**What you will do**
Please give back only the lines below from the one containing "Kesehatan (239, 50)" to the one containing "Marketing (190, 50)", each repeated word for word, both ends included.

#### Supplied information

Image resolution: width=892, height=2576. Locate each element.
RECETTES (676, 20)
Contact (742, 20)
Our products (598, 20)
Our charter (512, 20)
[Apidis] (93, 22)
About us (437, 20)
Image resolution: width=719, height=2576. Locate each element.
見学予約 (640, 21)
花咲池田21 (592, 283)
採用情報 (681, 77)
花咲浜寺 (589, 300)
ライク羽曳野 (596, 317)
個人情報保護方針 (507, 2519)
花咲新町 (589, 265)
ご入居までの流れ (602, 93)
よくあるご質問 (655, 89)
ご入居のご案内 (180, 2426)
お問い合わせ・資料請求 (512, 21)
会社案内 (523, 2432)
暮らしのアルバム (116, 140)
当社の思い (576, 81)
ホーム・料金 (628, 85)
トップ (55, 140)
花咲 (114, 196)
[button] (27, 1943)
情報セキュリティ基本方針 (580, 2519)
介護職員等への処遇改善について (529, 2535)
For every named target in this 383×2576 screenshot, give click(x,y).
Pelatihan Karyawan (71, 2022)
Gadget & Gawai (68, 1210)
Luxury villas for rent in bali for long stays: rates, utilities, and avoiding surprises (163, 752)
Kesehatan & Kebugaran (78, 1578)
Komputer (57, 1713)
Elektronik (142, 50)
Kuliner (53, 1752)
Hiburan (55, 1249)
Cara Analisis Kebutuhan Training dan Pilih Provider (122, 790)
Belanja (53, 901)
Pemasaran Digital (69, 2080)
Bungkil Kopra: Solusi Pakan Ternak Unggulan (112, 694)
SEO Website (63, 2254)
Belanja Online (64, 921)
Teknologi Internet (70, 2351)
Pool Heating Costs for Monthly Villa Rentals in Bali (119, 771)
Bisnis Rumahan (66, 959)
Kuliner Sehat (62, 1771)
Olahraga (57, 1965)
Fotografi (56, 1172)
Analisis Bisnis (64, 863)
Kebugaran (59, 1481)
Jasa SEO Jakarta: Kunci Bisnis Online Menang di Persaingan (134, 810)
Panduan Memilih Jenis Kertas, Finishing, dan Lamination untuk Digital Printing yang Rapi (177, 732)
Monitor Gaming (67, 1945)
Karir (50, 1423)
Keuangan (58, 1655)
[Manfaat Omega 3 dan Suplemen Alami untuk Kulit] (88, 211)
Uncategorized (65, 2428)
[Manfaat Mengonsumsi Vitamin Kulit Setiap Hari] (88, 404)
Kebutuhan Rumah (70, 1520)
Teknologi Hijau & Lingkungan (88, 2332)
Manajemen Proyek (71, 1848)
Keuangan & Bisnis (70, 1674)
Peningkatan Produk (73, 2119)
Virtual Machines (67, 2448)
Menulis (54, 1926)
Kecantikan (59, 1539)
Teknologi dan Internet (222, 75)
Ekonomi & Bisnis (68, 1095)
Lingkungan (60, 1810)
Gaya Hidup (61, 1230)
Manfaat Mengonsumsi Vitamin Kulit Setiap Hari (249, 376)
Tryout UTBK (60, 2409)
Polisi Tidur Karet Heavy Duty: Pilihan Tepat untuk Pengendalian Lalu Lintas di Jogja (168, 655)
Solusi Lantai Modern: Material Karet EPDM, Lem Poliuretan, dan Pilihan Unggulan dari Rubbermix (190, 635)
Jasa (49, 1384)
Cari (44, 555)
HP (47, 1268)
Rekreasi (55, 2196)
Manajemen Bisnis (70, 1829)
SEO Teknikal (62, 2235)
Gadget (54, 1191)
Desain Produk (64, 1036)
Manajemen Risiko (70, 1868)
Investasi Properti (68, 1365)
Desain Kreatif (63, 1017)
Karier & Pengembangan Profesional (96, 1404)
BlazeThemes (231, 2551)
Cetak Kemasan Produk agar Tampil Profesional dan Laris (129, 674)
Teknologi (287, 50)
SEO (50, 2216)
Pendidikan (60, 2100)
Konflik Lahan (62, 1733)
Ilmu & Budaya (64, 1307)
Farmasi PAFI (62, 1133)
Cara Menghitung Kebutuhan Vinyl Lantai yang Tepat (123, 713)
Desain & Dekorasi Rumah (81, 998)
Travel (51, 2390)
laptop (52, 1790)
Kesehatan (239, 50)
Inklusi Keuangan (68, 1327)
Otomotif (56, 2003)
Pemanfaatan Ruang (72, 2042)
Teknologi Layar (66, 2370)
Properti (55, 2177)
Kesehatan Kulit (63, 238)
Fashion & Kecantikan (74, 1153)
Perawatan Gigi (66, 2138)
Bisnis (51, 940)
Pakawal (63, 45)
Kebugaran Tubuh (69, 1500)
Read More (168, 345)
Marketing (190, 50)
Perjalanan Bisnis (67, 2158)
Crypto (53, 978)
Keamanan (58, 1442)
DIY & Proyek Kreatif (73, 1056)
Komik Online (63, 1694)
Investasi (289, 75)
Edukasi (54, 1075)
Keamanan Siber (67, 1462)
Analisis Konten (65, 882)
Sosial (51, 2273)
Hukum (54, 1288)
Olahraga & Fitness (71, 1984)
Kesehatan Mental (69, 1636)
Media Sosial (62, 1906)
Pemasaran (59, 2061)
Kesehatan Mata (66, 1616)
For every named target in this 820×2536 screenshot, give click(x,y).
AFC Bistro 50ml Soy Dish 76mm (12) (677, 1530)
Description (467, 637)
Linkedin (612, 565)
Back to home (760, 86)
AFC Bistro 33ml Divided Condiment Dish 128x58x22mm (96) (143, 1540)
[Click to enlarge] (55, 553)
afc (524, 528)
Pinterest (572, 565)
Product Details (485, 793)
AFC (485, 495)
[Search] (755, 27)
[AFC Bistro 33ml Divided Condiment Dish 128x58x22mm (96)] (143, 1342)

########

**Finished exercise**
Kesehatan (239, 50)
Inklusi Keuangan (68, 1327)
Otomotif (56, 2003)
Pemanfaatan Ruang (72, 2042)
Teknologi Layar (66, 2370)
Properti (55, 2177)
Kesehatan Kulit (63, 238)
Fashion & Kecantikan (74, 1153)
Perawatan Gigi (66, 2138)
Bisnis (51, 940)
Pakawal (63, 45)
Kebugaran Tubuh (69, 1500)
Read More (168, 345)
Marketing (190, 50)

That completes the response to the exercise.